2014 is a good time to be a comic book fan, for a variety of reasons. Superheroes are everywhere in popular culture, and have been for over a decade now. It seems you can’t throw a stone in Hollywood these days without hitting a comic book adaptation: Marvel Comics had four released this year alone. DC Comics have been preparing the world for the impending debuts of their new television shows Gotham, Constantine and The Flash, all ready to join the already hugely successful Arrow on the air. Add the buzz for the next Batman video game, Arkham Knight, and it’s clear that the general populace love superheroes almost as much as we hardcore fans do. But what of the industry that birthed these heroes to begin with? Naysayers have been decrying the death of the industry for years, but if anything, the comic book business in 2014 is in rude creative health and sales seem steady, with the advent of the digital comics market proving successful. Both DC and Marvel began grand movements in their universes a few years ago with The New 52 and Marvel Now respectively, focusing less on stories bound to years of continuity and more on innovative, invigorating storytelling. Image Comics have launched a genuine offensive against the big two publishers, with a number of critical and commercial hit creator-owned series’. There are also innumerable smaller independent publishers producing quality work, from Dark Horse to IDW to Boom! Studios to Oni Press and beyond. Creators such as Scott Snyder and Greg Capullo, with their generation defining Batman run, Rick Remender and Matteo Scalera with their science fiction odyssey Black Science and Dan Slott with his acclaimed Superior Spider-Man series are all creating the kind of scintillating material that will inspire and influence aspiring creators of the future. But what are the comics and creators that influenced them whenever they were fans and fledgling writers and artists? These are the 10 comics that changed everything and helped shaped the landscape of comics today.

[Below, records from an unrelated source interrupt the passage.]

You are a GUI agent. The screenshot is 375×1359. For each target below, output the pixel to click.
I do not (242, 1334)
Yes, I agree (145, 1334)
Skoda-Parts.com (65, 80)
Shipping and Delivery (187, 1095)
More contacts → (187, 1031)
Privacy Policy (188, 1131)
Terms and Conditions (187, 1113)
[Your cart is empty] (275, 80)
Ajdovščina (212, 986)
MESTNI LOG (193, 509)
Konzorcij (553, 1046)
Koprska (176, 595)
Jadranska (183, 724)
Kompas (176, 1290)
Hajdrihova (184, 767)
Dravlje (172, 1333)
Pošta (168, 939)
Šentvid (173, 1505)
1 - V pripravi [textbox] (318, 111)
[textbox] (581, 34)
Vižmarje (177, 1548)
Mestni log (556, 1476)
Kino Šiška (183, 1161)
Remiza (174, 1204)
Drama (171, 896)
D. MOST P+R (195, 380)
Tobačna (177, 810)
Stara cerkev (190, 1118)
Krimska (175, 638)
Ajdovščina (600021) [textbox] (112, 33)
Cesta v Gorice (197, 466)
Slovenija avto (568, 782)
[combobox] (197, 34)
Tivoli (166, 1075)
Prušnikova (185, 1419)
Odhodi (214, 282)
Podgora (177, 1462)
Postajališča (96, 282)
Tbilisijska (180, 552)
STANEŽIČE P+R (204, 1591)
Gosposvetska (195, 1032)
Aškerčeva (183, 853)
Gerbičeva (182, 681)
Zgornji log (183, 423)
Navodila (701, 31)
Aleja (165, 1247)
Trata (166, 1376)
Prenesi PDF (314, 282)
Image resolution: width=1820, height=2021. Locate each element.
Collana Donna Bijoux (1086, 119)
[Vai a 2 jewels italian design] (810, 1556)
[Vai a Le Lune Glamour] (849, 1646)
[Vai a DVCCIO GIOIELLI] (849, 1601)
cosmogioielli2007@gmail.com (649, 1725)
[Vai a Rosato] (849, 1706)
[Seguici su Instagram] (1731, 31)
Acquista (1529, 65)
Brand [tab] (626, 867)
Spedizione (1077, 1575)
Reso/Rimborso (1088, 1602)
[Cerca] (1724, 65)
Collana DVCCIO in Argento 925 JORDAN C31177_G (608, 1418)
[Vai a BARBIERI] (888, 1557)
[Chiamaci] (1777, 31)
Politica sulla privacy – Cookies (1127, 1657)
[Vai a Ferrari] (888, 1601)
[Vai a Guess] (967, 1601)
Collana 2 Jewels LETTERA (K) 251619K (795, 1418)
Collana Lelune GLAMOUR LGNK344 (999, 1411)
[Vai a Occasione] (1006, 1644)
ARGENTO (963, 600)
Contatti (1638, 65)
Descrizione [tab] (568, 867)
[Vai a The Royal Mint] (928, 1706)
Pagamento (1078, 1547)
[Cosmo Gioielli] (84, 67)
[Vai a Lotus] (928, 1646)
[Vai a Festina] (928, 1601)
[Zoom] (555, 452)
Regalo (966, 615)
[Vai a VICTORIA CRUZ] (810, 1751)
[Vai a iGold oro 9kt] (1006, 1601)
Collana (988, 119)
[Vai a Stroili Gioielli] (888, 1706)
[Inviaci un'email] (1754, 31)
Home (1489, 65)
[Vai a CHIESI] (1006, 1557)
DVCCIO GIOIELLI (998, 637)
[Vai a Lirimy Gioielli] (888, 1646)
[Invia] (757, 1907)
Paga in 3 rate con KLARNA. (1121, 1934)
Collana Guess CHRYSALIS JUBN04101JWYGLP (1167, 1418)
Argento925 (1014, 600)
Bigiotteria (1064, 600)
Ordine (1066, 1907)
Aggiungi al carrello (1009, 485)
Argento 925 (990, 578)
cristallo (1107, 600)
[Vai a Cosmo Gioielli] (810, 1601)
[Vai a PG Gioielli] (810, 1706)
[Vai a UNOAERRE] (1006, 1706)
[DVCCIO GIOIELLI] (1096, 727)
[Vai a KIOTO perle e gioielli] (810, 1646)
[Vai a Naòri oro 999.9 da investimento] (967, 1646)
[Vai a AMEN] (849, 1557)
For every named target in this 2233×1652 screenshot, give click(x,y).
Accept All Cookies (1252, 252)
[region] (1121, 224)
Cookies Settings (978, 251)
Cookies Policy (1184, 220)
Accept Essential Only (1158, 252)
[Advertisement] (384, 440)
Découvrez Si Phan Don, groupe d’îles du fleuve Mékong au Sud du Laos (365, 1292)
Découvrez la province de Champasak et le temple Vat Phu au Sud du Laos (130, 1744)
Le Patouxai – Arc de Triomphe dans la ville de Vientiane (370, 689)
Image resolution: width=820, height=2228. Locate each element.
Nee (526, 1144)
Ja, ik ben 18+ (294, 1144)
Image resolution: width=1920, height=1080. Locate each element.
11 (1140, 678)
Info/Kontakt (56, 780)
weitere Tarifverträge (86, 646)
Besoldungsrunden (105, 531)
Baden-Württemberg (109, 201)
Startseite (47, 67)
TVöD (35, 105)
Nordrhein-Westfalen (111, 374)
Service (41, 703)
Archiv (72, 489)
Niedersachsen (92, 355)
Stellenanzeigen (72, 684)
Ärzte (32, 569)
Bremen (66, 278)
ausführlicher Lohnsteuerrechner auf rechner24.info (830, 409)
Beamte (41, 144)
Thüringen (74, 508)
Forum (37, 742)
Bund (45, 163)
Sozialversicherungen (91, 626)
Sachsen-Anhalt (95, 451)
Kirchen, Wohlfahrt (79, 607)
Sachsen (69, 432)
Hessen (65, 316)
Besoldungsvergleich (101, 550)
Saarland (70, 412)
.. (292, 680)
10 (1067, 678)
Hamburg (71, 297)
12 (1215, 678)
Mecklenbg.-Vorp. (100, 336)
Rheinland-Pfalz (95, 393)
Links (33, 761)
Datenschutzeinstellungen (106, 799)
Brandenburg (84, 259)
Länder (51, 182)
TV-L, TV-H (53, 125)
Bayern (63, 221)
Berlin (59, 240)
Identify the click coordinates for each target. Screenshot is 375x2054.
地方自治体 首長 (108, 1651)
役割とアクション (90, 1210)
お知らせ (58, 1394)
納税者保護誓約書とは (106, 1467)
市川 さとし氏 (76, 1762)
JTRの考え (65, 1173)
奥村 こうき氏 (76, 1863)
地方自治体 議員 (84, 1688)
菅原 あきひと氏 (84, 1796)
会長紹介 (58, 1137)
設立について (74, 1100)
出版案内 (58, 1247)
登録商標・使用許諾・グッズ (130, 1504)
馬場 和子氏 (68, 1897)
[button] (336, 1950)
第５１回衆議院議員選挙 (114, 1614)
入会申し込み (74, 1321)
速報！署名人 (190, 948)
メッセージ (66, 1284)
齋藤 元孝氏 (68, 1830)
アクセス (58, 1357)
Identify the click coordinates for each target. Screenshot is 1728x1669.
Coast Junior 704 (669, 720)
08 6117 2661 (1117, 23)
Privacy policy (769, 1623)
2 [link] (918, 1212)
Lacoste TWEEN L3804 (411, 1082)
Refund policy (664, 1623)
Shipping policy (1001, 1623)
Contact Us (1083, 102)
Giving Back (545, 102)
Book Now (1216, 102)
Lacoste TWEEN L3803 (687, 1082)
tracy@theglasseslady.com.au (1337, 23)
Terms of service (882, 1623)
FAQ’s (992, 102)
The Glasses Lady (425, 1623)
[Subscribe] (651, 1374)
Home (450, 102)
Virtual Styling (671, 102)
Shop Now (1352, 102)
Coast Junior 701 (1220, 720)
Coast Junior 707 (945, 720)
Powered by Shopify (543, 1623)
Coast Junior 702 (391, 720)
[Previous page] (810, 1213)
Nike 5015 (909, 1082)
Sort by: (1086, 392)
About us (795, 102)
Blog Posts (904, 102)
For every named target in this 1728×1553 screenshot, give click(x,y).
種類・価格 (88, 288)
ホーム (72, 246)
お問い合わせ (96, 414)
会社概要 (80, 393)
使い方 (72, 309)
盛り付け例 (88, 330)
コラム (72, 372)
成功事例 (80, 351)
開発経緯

10. The Walking Dead (Image Comics)
The Walking Dead is not only a long running and massively successful comic book series, but a viable franchise in many different media forms. The television show, which first aired in 2010, is a ratings juggernaut for the AMC network, and the series has birthed a prequel series of prose novels. There have been two different video games, one based off the comic continuity and one set in the world of the TV show. Fans can also buy Walking Dead t-shirts and hoodies and action figures. Basically, The Walking Dead is a very big deal. Series writer Robert Kirkman couldn’t have had any conception of the future unprecedented success of his black and white zombie comic when it was first published by Image in 2003. Along with artists Tony Moore and Charlie Adlard, Kirkman wisely focussed the stories on the human survivors in this post apocalyptic world, as they fought and clawed every day to survive in a land overrun with ‘walkers’. The Walking Dead is influential not because it launched a thousand different zombie related imitators (although Kirkman did write Marvel Zombies in 2005), but rather that as Image Comics’ flagship title, the tremendous revenue generated from it can be funnelled into other creative ventures. Image may not have been able to produce so many quality series in 2014, from so many creators at the top of their games, if Kirkman’s zombie opus hadn’t hit so big. Kirkman himself is now a partner at the company and runs his own imprint, Skybound. Image is clearly on an upward trajectory, with many of their trade paperbacks routinely cracking The New York Times Best Seller lists for graphic fiction, and this sort of mainstream respectability might not have been possible without The Walking Dead.